----- Provided records -----

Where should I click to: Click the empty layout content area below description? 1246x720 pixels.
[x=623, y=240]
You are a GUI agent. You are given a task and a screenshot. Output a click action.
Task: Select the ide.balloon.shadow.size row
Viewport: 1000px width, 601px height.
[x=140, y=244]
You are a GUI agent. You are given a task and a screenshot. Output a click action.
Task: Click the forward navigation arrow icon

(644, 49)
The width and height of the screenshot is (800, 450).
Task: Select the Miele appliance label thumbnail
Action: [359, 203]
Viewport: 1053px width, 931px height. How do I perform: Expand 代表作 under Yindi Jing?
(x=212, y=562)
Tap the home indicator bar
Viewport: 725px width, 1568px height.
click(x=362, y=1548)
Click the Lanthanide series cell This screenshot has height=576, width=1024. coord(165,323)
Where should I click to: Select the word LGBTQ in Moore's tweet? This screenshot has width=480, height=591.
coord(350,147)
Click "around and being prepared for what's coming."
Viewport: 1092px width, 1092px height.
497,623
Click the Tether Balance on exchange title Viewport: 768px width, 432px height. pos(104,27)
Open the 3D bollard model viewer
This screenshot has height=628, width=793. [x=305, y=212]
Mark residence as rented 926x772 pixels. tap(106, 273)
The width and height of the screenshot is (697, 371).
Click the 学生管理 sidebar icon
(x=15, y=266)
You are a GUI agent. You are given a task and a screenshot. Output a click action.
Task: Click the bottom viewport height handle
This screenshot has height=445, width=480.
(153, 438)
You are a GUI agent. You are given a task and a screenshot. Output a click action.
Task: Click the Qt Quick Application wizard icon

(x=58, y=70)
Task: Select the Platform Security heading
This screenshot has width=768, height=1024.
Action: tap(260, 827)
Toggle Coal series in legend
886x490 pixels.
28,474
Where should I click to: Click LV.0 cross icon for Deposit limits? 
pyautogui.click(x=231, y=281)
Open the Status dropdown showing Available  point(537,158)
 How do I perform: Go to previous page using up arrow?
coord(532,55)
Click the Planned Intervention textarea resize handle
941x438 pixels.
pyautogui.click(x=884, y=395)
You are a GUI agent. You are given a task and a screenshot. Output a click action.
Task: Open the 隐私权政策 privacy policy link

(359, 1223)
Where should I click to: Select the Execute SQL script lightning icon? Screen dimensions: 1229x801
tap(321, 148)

-----

» **What is expected**:
Using the records above, write out exactly the lines between the one holding "Viewport: 1053px width, 931px" and the one holding "Click the Lanthanide", inclusive; leave everything else out.

» **Response box**:
Viewport: 1053px width, 931px height. How do I perform: Expand 代表作 under Yindi Jing?
(x=212, y=562)
Tap the home indicator bar
Viewport: 725px width, 1568px height.
click(x=362, y=1548)
Click the Lanthanide series cell This screenshot has height=576, width=1024. coord(165,323)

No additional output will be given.